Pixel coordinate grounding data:
────────────────

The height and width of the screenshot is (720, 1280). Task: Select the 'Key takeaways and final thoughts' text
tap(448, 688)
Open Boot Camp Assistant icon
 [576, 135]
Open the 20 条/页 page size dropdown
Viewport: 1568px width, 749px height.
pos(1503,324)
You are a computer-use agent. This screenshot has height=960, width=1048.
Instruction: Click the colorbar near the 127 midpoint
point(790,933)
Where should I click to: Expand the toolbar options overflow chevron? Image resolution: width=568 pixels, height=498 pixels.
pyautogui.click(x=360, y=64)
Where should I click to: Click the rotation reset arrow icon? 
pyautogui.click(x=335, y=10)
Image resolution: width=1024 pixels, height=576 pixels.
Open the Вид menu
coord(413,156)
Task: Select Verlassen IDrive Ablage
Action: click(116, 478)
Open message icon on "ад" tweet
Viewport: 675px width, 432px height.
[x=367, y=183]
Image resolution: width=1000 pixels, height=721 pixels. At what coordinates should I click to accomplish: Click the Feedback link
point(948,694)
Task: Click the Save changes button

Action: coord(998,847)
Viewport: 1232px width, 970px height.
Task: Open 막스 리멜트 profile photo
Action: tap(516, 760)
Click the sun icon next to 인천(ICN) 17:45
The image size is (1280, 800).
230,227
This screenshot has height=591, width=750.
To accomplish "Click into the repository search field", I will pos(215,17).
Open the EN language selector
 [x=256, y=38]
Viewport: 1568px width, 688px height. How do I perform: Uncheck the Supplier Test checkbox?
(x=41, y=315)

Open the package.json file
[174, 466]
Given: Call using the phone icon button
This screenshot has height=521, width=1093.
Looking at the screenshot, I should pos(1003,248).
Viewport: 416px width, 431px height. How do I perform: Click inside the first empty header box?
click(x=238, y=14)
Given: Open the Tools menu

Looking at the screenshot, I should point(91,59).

────────────────

> INSTRUCTIONS FOR THE TASK: Write out every entry again exactly, please, with nothing missing.

> ANSWER SECTION:
The height and width of the screenshot is (720, 1280). Task: Select the 'Key takeaways and final thoughts' text
tap(448, 688)
Open Boot Camp Assistant icon
 [576, 135]
Open the 20 条/页 page size dropdown
Viewport: 1568px width, 749px height.
pos(1503,324)
You are a computer-use agent. This screenshot has height=960, width=1048.
Instruction: Click the colorbar near the 127 midpoint
point(790,933)
Where should I click to: Expand the toolbar options overflow chevron? Image resolution: width=568 pixels, height=498 pixels.
pyautogui.click(x=360, y=64)
Where should I click to: Click the rotation reset arrow icon? 
pyautogui.click(x=335, y=10)
Image resolution: width=1024 pixels, height=576 pixels.
Open the Вид menu
coord(413,156)
Task: Select Verlassen IDrive Ablage
Action: click(116, 478)
Open message icon on "ад" tweet
Viewport: 675px width, 432px height.
[x=367, y=183]
Image resolution: width=1000 pixels, height=721 pixels. At what coordinates should I click to accomplish: Click the Feedback link
point(948,694)
Task: Click the Save changes button

Action: coord(998,847)
Viewport: 1232px width, 970px height.
Task: Open 막스 리멜트 profile photo
Action: tap(516, 760)
Click the sun icon next to 인천(ICN) 17:45
The image size is (1280, 800).
230,227
This screenshot has height=591, width=750.
To accomplish "Click into the repository search field", I will pos(215,17).
Open the EN language selector
 [x=256, y=38]
Viewport: 1568px width, 688px height. How do I perform: Uncheck the Supplier Test checkbox?
(x=41, y=315)

Open the package.json file
[174, 466]
Given: Call using the phone icon button
This screenshot has height=521, width=1093.
Looking at the screenshot, I should pos(1003,248).
Viewport: 416px width, 431px height. How do I perform: Click inside the first empty header box?
click(x=238, y=14)
Given: Open the Tools menu

Looking at the screenshot, I should point(91,59).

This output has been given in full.